In deze beschikking van de kinderrechter van de Rechtbank Rotterdam, gedateerd 6 februari 2025, wordt het verzoek van de gecertificeerde instelling Jeugdbescherming Rotterdam Rijnmond om de zorgregeling te beperken tot begeleide omgang afgewezen. De zaak betreft de minderjarigen [minderjarige 1] en [minderjarige 2], die onder toezicht staan van de GI. De ouders zijn belast met het ouderlijk gezag en de kinderen wonen om en om bij de ouders. De kinderrechter heeft de procedure gevolgd en diverse stukken in overweging genomen, waaronder eerdere beschikkingen en rapportages van de GI. Tijdens de zitting op 23 januari 2025 waren zowel de ouders als hun advocaten aanwezig.

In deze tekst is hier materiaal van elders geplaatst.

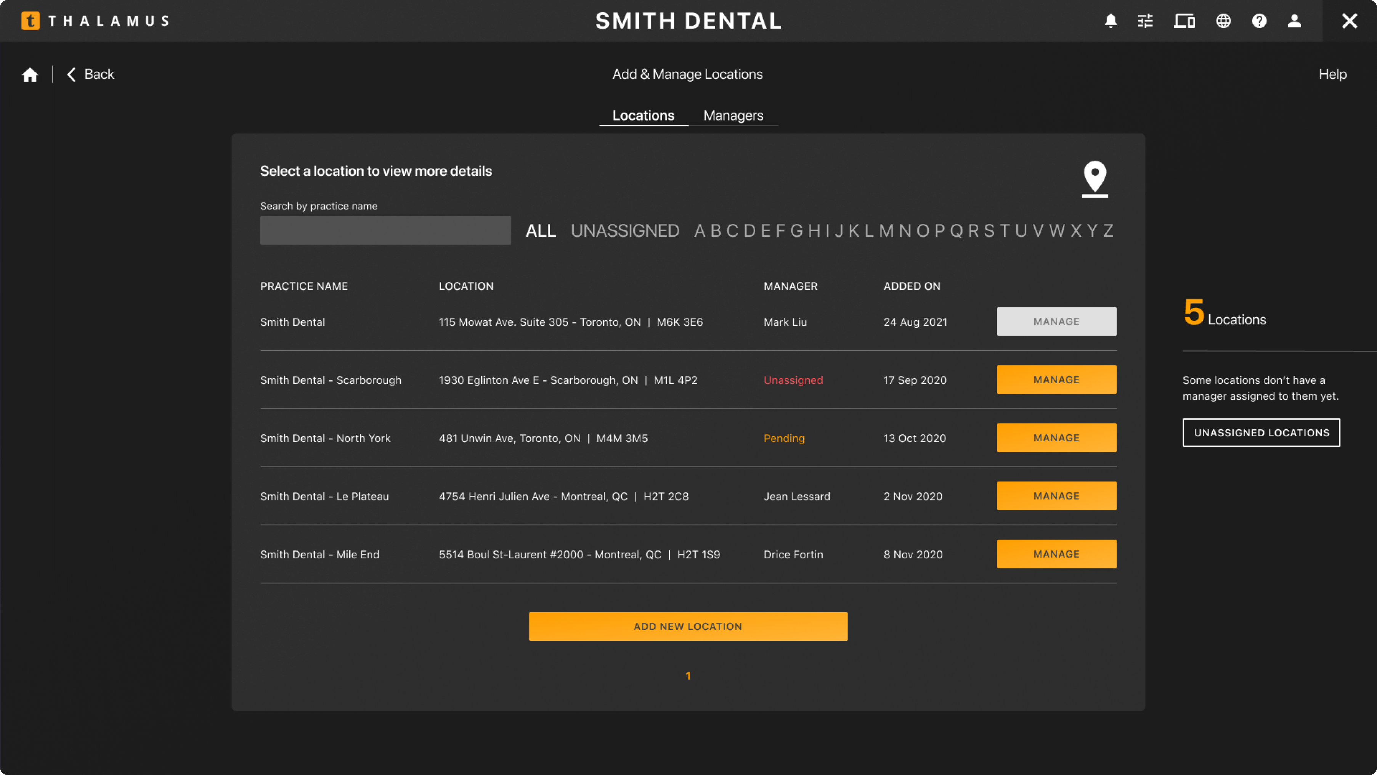Click the devices icon in header

[1184, 21]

De kinderrechter constateert dat de zorgen over de kinderen, zoals geuit door de GI, niet voldoende zijn onderbouwd. Hoewel de GI aangeeft dat de kinderen zich onveilig voelen bij de vader, is er geen recente informatie van andere instanties die deze zorgen bevestigt. De vader heeft weliswaar hulpverlening geweigerd, maar de kinderrechter oordeelt dat er op dit moment onvoldoende bewijs is voor een vergaande beperking van het contact tussen de vader en de kinderen. De kinderrechter wijst het verzoek van de GI af, omdat de huidige omgangsregeling nog steeds wordt nageleefd en er geen objectieve noodzaak is voor de gevraagde beperking.
De beschikking benadrukt dat het in het belang van de minderjarigen is dat er een evenwichtige omgangsregeling is, en dat de vader de kans moet krijgen om zijn rol als ouder te vervullen, mits er geen zwaarwegende redenen zijn die dit in de weg staan. De kinderrechter besluit dat het verzoek tot beperking van de zorgregeling niet gerechtvaardigd is en wijst het af.